Comments Policy vs Code of Conduct

Tony Hung argues very cogently that what’s really needed is a comments policy, not a code of conduct, but I think he’s missed the point. If you want to maintain the moral highground when you censor people who have got out of line in your comments section, particularly if you are in an argument with them at the time, or have a “history” with them, then it’s very handy to be able to point to a code that applies not only to them, but to you, and not just when you’re in the comments section. Otherwise you’re clearly at an unfair advantage. If when you point to these “principles” you can also point to the fact that a fair old number of people have subscribed to exactly the same principles, and that they were arrived at by a consensus process, then that defintely increases the height of your moral highground.

Whereas if you have a comments policy that doesn’t apply to you or your blog posts, that somewhat lowers it.

And the ability to censor people who have got out of line is the point. If you have no code of conduct or comments policy, then what are you going to do when someone posts something appalling?

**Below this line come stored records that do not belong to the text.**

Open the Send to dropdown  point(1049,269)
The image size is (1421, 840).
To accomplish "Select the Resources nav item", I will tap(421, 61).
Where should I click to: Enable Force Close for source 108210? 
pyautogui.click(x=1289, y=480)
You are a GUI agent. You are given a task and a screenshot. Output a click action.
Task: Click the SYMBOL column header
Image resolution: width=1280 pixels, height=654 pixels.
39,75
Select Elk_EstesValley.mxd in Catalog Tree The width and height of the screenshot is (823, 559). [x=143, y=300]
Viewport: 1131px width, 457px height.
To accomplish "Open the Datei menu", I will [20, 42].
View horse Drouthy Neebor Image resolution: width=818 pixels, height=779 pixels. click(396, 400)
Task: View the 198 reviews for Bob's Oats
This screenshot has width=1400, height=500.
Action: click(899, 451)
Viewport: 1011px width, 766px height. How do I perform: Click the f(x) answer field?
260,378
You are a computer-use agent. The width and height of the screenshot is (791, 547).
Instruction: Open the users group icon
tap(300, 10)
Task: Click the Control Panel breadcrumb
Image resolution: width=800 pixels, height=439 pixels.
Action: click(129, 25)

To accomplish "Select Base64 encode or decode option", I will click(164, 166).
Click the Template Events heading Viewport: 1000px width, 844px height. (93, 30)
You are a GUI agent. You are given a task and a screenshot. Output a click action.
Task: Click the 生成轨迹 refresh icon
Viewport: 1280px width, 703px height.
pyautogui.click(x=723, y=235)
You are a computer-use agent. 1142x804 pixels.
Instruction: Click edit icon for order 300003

You either engage in ad-hoc censorship or you make up a policy in the heat of the moment (looks bad!) or if you’ve totally rejected the idea of censoring comments and it’s gotten out of hand then you might have to shut the whole blog down (as happened with Meankids and unclebobisms, which started this whole mess).

In general I see no reason that there shouldn’t be some shared principles out there that I can point to rather than having to point to my own. If there’s a badge (but the sheriff’s badge is awful, Tim, sorry) that makes it easy for commenters to spot the principles of my blogging and comments section, then all the better - just like the Creative Commons for copyright. I’m not expecting anyone come in and *enforce* anything on me, but then I wouldn’t choose to subscribe to a set of principles that I disagreed with, so if I transgress then I’ll withdraw and apologise. There are people out there who refuse to apologise for anything they’ve said, but I’m not one of them - I think if you can’t admit when you’re wrong, then people aren’t going to trust you when you claim that you’re right. More importantly, how are you going to trust yourself?

4 comments ↓

#1 Tony on 04.10.07 at 5:55 am

Interesting thoughts Seth, although I’m not of the opinion that deleting comments should be a moral issue — which obviates the need for taking a moral high ground on anything.

As I said in my own post, everyone has their own internal thermostat for what’s tolerable; since its their own blog, they’re welcome to set it at whatever they please.

As long as you’re consistent with what rules you’ve set out for comments, I don’t think it should be a problem enforcing it — which makes it particularly important, if you *are* going to enforce it, to state those rules publicly.

And as for it applying to comments and not posts, I suppose you’re right about that; however, its hard to imagine that someone would say “no racist or abusive comments”, and then turn around and write something racist or abusive in their posts.

I’m not sure if their audience would tolerate that kind of incongruency — nor, if the author decided to violate the spirit and letter of his own stated comments policy in writing comments of his own.

Cheers
t @ dji

#2 sethop on 04.10.07 at 10:37 pm

I would say that most bloggers are well capable of handling any issue in their comments with relative ease. They soon enough figure out whether they need a comments policy, and in any case usually act in an appropriate fashion such that they don’t lose the respect of their audience, or at least that they keep the bits of their audience that they want to keep.

The question is whether it would be useful to create some shared policy that would help boggers deal with the edge cases that can be unpleasant and time consuming. What I’m hearing from the blogosphere is that any such move smacks of rampant conformity, censorship, and authoritarianism, and should be avoided at all costs.

The problem is that it’s difficult to figure out whether they’re against Tim’s suggested rules, Tim himself for being arrogant enough to suggest them, the very concept of shared codes of conduct, or all three (I think it’s the latter in most cases)

#3 Jon Garfunkel on 04.13.07 at 10:10 am

Here’s the endorsement Tim O’Reilly gave my contribution:

“Jon, your post at Comment Management Responsibility: A Proposal is very detailed and thought provoking, as well as way more comprehensive than anything I’d thought so far. You’ve broken things down with a lot of detail about assertions a blogger might want to make about his or her comment policy.”

Thought it might interest you as well.